Work item:
Look for the line with "Given: Click the" in the data below, then reproduce word for word that line and every line after it. Leave out all pictures and add nothing.

The data:
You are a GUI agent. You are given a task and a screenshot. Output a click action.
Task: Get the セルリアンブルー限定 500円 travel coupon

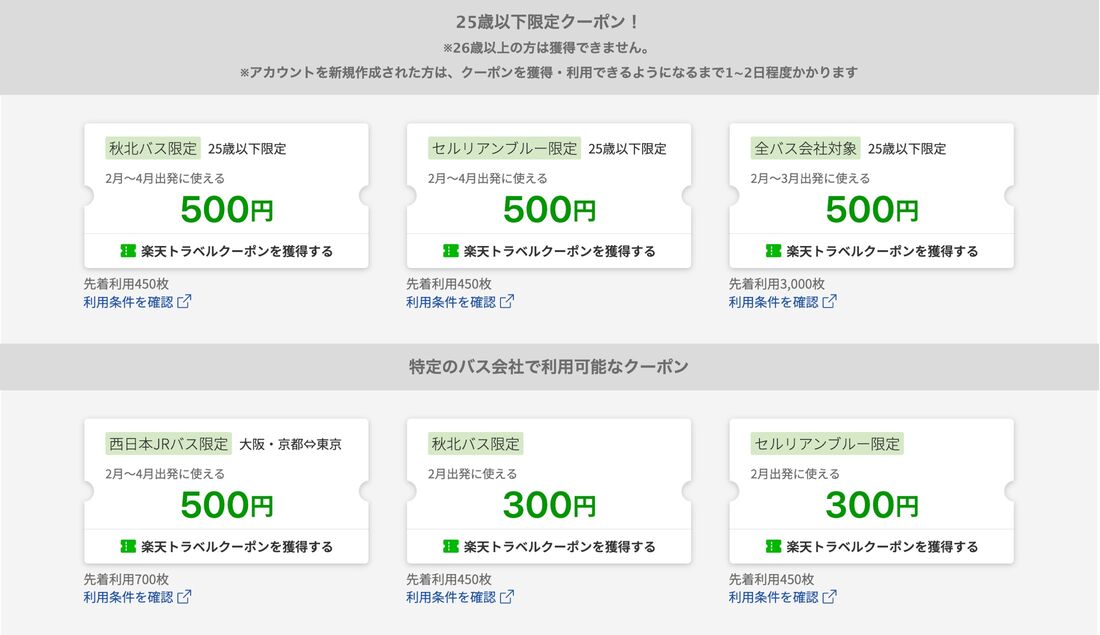[548, 251]
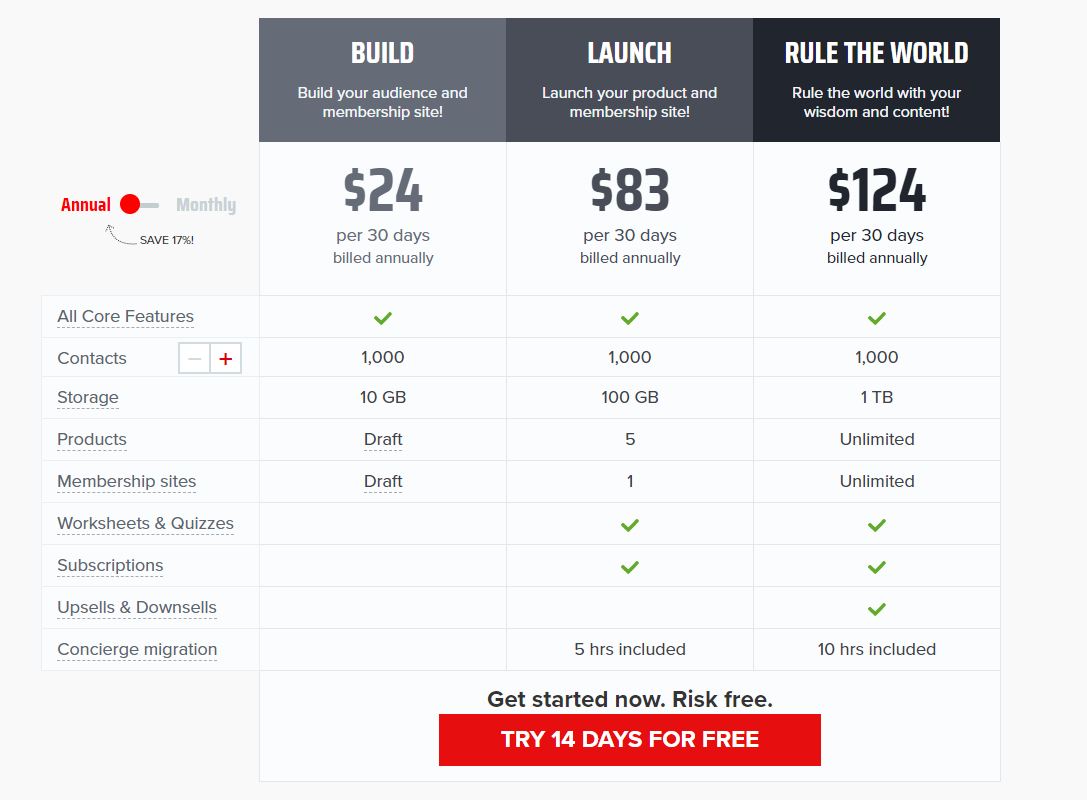The width and height of the screenshot is (1087, 800).
Task: Click the $83 Launch plan price
Action: pos(629,190)
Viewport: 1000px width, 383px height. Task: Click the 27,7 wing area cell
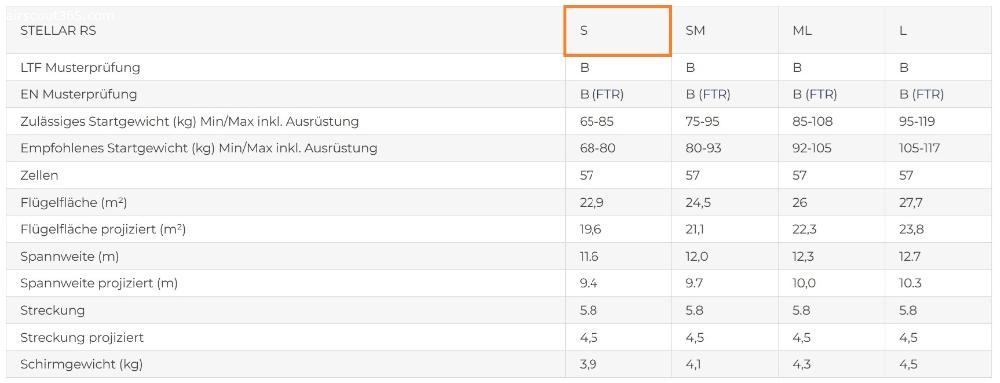click(x=911, y=203)
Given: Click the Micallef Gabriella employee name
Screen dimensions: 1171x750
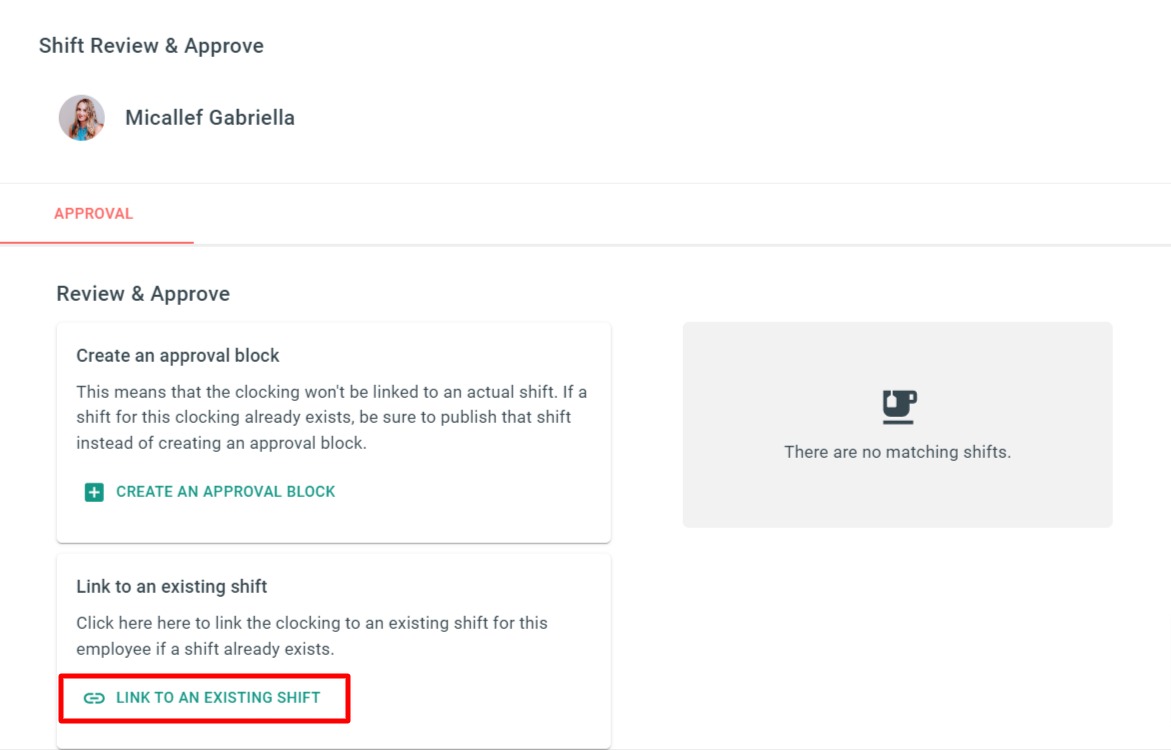Looking at the screenshot, I should coord(210,117).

Answer box:
Given: Click the Micallef Gabriella employee name
Screen dimensions: 1171x750
Looking at the screenshot, I should coord(210,117).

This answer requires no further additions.